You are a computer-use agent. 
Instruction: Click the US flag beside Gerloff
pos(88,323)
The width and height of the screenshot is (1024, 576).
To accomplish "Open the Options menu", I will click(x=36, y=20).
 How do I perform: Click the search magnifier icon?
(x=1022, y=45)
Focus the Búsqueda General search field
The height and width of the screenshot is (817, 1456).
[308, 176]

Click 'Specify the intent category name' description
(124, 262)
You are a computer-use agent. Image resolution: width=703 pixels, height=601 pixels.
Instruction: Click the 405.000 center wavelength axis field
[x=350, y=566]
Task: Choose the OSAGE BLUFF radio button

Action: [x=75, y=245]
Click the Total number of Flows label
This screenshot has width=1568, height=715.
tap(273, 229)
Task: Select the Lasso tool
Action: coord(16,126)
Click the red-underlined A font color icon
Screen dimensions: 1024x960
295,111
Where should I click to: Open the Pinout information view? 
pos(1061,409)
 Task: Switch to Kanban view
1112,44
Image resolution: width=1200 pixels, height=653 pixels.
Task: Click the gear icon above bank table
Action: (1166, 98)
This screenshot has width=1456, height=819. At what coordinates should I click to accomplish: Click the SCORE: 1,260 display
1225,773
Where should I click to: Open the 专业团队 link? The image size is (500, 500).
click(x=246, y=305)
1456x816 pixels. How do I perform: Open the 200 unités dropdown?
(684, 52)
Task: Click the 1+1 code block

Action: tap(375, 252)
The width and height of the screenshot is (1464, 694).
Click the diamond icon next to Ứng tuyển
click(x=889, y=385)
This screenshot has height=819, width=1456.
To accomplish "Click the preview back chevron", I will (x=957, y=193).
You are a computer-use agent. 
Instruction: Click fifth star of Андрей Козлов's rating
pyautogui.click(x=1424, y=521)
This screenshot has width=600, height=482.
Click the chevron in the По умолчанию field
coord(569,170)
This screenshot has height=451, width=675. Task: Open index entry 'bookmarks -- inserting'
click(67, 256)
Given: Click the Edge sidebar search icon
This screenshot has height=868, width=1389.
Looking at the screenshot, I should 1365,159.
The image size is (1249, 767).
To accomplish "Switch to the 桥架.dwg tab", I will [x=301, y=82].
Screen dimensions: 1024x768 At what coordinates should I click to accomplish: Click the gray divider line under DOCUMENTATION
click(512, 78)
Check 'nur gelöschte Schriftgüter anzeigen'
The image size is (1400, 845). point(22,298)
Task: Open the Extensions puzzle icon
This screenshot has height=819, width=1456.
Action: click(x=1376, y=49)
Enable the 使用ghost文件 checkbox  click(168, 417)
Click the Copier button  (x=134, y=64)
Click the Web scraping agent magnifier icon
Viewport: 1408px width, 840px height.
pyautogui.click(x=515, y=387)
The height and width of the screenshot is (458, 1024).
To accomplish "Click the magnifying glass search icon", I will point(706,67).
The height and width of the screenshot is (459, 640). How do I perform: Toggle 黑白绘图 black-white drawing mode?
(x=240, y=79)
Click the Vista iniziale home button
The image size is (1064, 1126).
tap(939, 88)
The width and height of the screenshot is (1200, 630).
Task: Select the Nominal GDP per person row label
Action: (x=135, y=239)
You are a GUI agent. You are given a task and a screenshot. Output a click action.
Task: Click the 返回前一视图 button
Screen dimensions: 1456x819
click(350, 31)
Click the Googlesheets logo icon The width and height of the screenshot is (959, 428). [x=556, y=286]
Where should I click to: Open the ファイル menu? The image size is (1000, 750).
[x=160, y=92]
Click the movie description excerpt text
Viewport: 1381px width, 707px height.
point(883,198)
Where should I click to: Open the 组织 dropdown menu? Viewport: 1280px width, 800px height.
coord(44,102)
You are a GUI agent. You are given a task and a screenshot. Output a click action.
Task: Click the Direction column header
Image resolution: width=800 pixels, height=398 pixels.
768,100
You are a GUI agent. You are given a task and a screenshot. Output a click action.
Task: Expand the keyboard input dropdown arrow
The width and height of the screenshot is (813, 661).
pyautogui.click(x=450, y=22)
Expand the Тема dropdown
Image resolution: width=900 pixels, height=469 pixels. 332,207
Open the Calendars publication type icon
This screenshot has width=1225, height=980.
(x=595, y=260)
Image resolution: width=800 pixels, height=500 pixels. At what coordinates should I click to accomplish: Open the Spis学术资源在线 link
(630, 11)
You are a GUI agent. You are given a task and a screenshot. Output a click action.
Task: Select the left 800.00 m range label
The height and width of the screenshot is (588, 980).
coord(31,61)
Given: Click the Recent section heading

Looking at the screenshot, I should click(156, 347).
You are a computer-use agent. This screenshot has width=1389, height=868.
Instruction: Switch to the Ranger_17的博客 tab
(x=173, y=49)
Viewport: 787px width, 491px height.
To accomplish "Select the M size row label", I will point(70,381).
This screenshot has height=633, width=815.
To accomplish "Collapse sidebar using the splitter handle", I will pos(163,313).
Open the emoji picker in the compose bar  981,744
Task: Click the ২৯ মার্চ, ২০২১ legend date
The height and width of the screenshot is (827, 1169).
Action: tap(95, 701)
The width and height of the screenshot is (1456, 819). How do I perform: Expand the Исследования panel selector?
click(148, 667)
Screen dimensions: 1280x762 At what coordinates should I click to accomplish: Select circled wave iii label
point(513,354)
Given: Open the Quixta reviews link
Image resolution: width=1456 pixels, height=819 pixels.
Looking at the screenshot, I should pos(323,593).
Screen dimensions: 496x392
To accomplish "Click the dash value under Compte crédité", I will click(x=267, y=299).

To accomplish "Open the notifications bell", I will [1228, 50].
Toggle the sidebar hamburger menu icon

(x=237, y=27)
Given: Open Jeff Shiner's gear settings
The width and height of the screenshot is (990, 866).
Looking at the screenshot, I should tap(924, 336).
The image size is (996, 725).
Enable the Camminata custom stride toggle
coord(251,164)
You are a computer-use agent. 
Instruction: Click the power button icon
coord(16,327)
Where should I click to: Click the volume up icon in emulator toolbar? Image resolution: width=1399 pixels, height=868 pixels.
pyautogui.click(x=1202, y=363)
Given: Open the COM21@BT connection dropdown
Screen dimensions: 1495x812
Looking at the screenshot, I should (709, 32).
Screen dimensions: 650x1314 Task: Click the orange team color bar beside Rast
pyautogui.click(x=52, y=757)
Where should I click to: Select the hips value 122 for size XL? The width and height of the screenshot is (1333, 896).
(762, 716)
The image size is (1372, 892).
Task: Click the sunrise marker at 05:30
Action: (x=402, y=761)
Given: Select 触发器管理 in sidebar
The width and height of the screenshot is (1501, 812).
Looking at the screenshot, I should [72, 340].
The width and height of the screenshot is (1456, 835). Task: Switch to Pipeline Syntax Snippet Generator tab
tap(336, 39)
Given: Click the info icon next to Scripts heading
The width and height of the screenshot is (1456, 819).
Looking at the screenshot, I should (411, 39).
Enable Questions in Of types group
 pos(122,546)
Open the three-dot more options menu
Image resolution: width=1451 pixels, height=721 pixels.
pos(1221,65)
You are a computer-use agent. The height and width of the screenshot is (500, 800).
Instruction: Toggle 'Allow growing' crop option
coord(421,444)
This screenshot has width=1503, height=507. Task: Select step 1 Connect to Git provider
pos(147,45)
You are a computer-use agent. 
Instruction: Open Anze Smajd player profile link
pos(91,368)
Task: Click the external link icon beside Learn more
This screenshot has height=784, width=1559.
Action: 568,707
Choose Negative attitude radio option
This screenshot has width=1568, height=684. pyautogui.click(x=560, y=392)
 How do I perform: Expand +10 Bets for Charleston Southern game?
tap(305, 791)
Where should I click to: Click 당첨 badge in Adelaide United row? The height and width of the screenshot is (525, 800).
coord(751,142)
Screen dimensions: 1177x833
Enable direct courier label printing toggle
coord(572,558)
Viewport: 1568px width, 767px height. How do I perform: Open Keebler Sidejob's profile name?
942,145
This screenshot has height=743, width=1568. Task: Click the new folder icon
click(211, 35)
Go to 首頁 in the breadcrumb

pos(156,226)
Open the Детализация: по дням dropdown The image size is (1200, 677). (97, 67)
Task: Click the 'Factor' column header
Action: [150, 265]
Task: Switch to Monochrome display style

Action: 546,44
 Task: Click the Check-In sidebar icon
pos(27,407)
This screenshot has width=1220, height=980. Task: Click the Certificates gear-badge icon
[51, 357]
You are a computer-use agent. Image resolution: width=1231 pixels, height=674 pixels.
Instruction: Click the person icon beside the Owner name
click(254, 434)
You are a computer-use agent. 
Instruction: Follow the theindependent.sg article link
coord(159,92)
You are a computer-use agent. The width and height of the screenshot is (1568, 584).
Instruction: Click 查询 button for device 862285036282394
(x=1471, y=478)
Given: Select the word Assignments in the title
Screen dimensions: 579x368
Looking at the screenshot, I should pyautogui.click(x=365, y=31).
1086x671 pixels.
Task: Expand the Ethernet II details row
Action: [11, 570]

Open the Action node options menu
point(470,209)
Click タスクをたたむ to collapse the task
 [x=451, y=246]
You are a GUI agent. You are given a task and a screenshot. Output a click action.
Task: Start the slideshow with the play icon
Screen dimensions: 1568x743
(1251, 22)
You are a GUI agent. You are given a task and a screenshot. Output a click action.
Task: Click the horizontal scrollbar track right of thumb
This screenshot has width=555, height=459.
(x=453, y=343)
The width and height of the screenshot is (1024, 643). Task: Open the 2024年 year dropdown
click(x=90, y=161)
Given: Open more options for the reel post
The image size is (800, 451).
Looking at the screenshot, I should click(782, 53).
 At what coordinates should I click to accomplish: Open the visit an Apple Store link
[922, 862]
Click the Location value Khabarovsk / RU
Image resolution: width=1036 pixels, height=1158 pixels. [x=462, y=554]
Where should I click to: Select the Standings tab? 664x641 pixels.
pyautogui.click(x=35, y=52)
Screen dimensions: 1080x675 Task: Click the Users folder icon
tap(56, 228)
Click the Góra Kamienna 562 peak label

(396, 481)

• _GOAL_
Repeat the items starting with the line that contains "Given: Open Jeff Shiner's gear settings" and going on through the line that contains "coord(251,164)", keeping every line exactly the same.

• _EXERCISE RESULT_
Given: Open Jeff Shiner's gear settings
The width and height of the screenshot is (990, 866).
Looking at the screenshot, I should tap(924, 336).
The image size is (996, 725).
Enable the Camminata custom stride toggle
coord(251,164)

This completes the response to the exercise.